Tôt ou tard il faudra bien se rendre à l'évidence. Au XXI° siècle les musiciens ne se contenteront plus forcément de pondérer leurs choix et d'adopter la trajectoire harmonieuse du plan de carrière finissant immanquablement en plan de retraite rémunérateur, pour privilégier plutôt les ruptures frénétiques et les replis impromptus.
Vu que de toute manière tout est appelé à terminer en vétilles digitales, poudre de métal et silice broyé, autant laisser l'instinct et le goût du danger mener la danse. Le temps faisant le reste...le tri notamment.
Boxcutter est de ces artistes pour qui le temps roule favorablement. Producteur d'un dubstep bohème et aventureux, reconnu pour ça, l'aura internationale et des disques fondateurs en prime (
Glyphic restera dans les annales comme un des plus remarquables du style), le Nord-Irlandais
Barry Lynn a décidé de changer de braquet. Au risque de larguer en route une bonne partie de son fan-club.
En proposant sur ce
Arecibo Message le fruit de ses élucubrations futuristes, il paraissait évident qu'il n'allait certainement pas tenter de servir tout le monde. Mais bien de poser quelques jalons et délimiter les contours à venir d'un genre qui ne vit jamais mieux qu'en étant hybridé. Et du coup, en devient plus épanouissant à jouer (qu'à écouter, crachent déjà certaines langues de vipère).
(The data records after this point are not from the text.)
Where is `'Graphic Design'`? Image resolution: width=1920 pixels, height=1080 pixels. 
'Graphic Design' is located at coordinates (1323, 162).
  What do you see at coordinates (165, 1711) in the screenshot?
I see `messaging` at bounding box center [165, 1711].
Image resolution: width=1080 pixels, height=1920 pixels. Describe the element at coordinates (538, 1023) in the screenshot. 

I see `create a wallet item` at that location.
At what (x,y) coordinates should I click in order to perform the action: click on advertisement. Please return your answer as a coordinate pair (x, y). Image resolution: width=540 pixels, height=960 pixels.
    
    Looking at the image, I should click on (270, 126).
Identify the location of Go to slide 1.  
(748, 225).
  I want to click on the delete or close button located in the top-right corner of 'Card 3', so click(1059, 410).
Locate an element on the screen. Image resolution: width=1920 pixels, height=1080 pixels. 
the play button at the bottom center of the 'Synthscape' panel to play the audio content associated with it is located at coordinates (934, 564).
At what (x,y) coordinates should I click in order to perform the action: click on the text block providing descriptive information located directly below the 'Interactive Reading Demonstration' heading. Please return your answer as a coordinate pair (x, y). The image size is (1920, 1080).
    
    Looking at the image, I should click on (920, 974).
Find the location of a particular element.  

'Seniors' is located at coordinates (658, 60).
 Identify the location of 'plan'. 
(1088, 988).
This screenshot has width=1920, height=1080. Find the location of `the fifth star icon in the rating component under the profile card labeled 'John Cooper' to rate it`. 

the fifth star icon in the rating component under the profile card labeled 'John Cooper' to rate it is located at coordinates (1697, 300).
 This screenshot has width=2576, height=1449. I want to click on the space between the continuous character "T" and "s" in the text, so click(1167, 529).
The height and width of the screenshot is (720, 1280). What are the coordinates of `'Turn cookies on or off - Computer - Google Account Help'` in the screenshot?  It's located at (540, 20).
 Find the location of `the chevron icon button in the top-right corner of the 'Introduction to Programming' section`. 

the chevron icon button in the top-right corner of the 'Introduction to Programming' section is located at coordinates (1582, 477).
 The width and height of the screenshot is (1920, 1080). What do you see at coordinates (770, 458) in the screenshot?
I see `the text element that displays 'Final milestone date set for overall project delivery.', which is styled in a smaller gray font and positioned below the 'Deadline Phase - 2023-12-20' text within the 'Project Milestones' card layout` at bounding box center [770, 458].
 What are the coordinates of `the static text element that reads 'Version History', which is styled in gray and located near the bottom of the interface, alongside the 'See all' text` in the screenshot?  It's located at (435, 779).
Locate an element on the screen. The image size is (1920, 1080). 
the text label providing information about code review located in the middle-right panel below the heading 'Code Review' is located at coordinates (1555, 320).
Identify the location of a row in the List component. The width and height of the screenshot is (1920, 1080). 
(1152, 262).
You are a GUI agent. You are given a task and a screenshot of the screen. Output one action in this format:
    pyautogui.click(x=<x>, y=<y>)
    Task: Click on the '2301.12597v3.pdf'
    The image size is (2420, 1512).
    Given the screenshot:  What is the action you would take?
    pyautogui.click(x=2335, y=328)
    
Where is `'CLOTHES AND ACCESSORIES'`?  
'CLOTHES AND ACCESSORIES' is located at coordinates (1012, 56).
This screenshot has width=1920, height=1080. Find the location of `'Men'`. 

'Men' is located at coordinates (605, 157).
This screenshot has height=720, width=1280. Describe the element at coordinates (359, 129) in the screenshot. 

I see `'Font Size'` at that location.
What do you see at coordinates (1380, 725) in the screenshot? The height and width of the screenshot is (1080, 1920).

Clairement, on dépasse largement ici le simple effet de style, autour de l'astronomie ou de la science-fiction (le "message d'Arecibo" est un message radio complexe émis vers l'espace à destination d'"autres auditeurs").
Beaucoup moins syncopé, plus organique, son dub fait la part belle aux synthés et autres effets analogiques. Le tout mis au service d'une inspiration débordante, qui si elle semble un brin bordélique et difficilement maîtrisée finit par apparaître telle qu'elle est vraiment : protéiforme et visionnaire.
C'est d'ailleurs là où le bas blesse. Trop de pistes ouvertes - en soi de beaux présages pour l'avenir - et à la sortie, si ce n'est un manque certain de cohérence, du moins un disque qui tient assez mal la distance. Un comble quand on a écouté ce départ en fanfare. Un début d'album qui laissait espérer autre chose. D'abord, on découvre un dubstep plein d'âme (
Sidetrack, à-la-
Burial ou presque, avec ces voix trafiquées et cette réverb d'outretombe), de l'électro-disco tendance electric-boogie (sur
Spacebass, les 80's, les films de Don Simpson et un Roland TR808 lancé à fond de caisson) en passant par une I.D.M. obscure (le morceau éponyme, sombre et mal luné, véritable sommet du disque).
Puis, sans une once de précautions, on glisse directement vers des expérimentations plus classiques (l'enchaînement
Sidereal Day/Otherside Remix), certes bien senties (les chaloupés mais plan-plan
Lamp Post Funk et
A Cosmic Parent) et intelligentes (l'hyper mental
Free House Acid autre coup de génie ou le drum'n'bass
Kab 28). Mais aussi, il faut l'avouer, bien loupées (
A Familiar Sound, R'n'B cybernétique dégueulassé de voix ignobles) voire littéralement plombées (
Arcadia 202 et
Old School Astronomy allusions rétro-futuristes plates et sans âme).
En somme, c'est techniquement irréprochable, fantastique d'inventivité, mais certaines orientations prises par
Boxcutter laissent perplexe. D'un autre côté, elles permettent aussi d'entrapercevoir quelques perspectives d'avenir pour un genre qui malgré tout tend délicatement à s'asphyxier. Difficile finalement de se faire une idée arrêtée. Laissons le temps faire le tri ...mais ça on l'a déjà dit.